Torunski Sen
Alle Jahre wieder kommt in Polen die Zeit der Magisterprüfungen. Und im aktuellen Reigen der bestehenden und feiernden Motykaner war diesmal jemand ganz besonderes: Beata. Man mag sich vorstellen, was sie hinterher gemacht hat. Mit allem Grund. Denn gleich danach geht es für sie zu einem Jahr Europäischen Freiwilligendienstes in Tschechien. Ich war eingeladen.
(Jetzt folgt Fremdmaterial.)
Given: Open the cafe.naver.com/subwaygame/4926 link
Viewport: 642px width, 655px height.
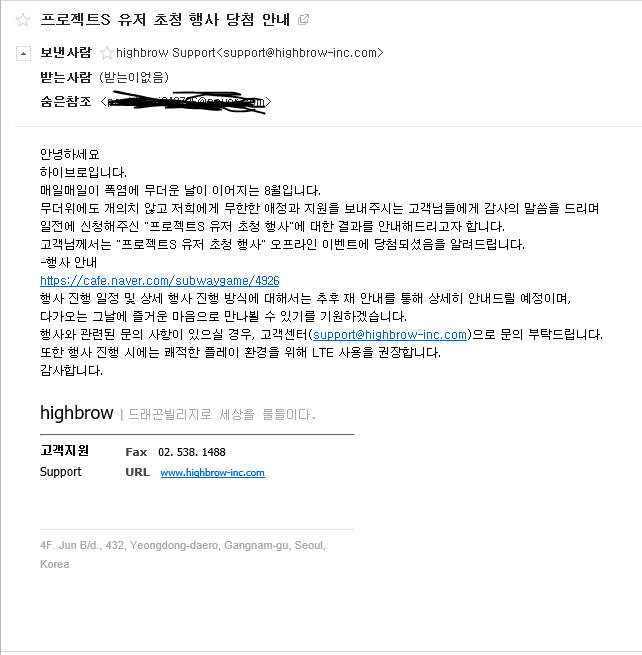Looking at the screenshot, I should [x=160, y=281].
Alle Jahre wieder kommt in Polen die Zeit der Magisterprüfungen. Und im aktuellen Reigen der bestehenden und feiernden Motykaner war diesmal jemand ganz besonderes: Beata. Man mag sich vorstellen, was sie hinterher gemacht hat. Mit allem Grund. Denn gleich danach geht es für sie zu einem Jahr Europäischen Freiwilligendienstes in Tschechien. Ich war eingeladen.
Jeszcze raz, jeszcze raz...
Auf die Mitteilung hin, man hätte schon um fünf angefangen zu feiern, verlasse ich fluchtartig das Büro in Richtung „Desperados“. Als Zeichen meiner Wertschätzung und Geschmacks bringe ich pani magister einen (wirklich schönen, in der Schrebergartenkolonie “General Sikorski” gekauften) Blumenstrauß und Aspirin. Pani magister sitzt bereits mit Freunden an der Theke, Wasser für die Blumen ist kein Problem, schließlich kennt man sich. Noch ist es ruhig, noch hat man Geduld, es mit mir auf Polnisch zu versuchen. Von den Freunden begleitet uns später nur eine zum „Zeppelin“ und auch die seilt sich auf dem langen Fußweg ab, um später wieder zu uns zu stoßen. So kommen wir nur zu zweit in diesem Pub nahe der Mickiewicza an, und auch dort ist niemand sonst. Mit Blick auf den Billardtisch erzähle ich einen Schwank „Damals ich in Leeds mit Dorota und den Slowaken...“ während wir uns die verbalen Finten um die Ohren hauen. Dazu treffen nach und nach Alicja und Magda und Matthias und Ariel und all die anderen Namen ein, die Euch ohnehin nichts sagen. Trotz alledem bleibt der Club leer und alle betrübt, denn man spielt traurige Musik am laufenden Band. Und dann gehen auch schon die ersten wieder, bis wir alle zurück ins Desperados fahren.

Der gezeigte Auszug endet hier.